The Good, the Bad and the Ugly
What parents need to know
Parents Need to Know
Parents need to know that The Good, the Bad and the Ugly is a lengthy, violent Western, considered adult material when first released because of the mass-killing, swearing, and the frank acknowledgement of prostitution, death, and greed. There's a strong futility-of-war theme in the bloody Civil War carnage. A character who became a clergyman rather than an outlaw is scolded for cowardice, and the film seems to support that judgment. There are repeated stunts involving characters who nearly get hung, only to escape at the last second when bullets cut the rope, as well as some cavalier playing with dynamite.
What's the story?
In THE GOOD, THE BAD AND THE UGLY, Clint Eastwood's character is an opportunistic gunman in Civil War-era Texas who saves grubby bandit Tuco (Eli Wallach) from bounty-hunters -- only to turn Tuco in himself for the reward money, then rescue the condemned man over and over again, for further bounty. Tuco gets tired of this routine and almost kills his partner -- but then they each hear different clues to the hiding place of a fortune in Union Army gold. They must reluctantly keep each other safe while searching for the treasure, against the backdrop of ever-escalating bloodshed between North and South. Moreover, another outlaw, a vicious freelance murderer nicknamed Angel Eyes (Lee Van Cleef, who, rather confusingly, played an entirely different character in For a Few Dollars More), has already been looking for the gold, and he gains a sergeant's rank in the Union Army as he follows the other two men.

(SOURCE EXCERPT)
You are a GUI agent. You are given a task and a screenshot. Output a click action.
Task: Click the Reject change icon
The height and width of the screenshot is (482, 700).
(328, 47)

(WHAT THE TASK ASKS)
Pick up the parents' guide to The Good, the Bad and the Ugly after its final sentence and write the next part.

(THE RESULT)
Is it any good?
Director Sergio Leone brilliantly displays his flamboyant, larger-than-life filmmaking style here. He puts an emphasis on long, tense close-ups of the actors' faces; widescreen camera compositions; wry humor; quick explosions of action; and surreal music by Ennio Morricone. He also tells a dense, multi-layered story that worked well for a lot of viewers in the Vietnam era as a statement on greed and violence; The treasure hunt between the three main characters gets overtaken by the greater menace, that of the Civil War that chews up so many young lives -- making even the hardened Man With No Name morally repulsed at the slaughter. But not so repulsed that he doesn't still have a plan to get the gold.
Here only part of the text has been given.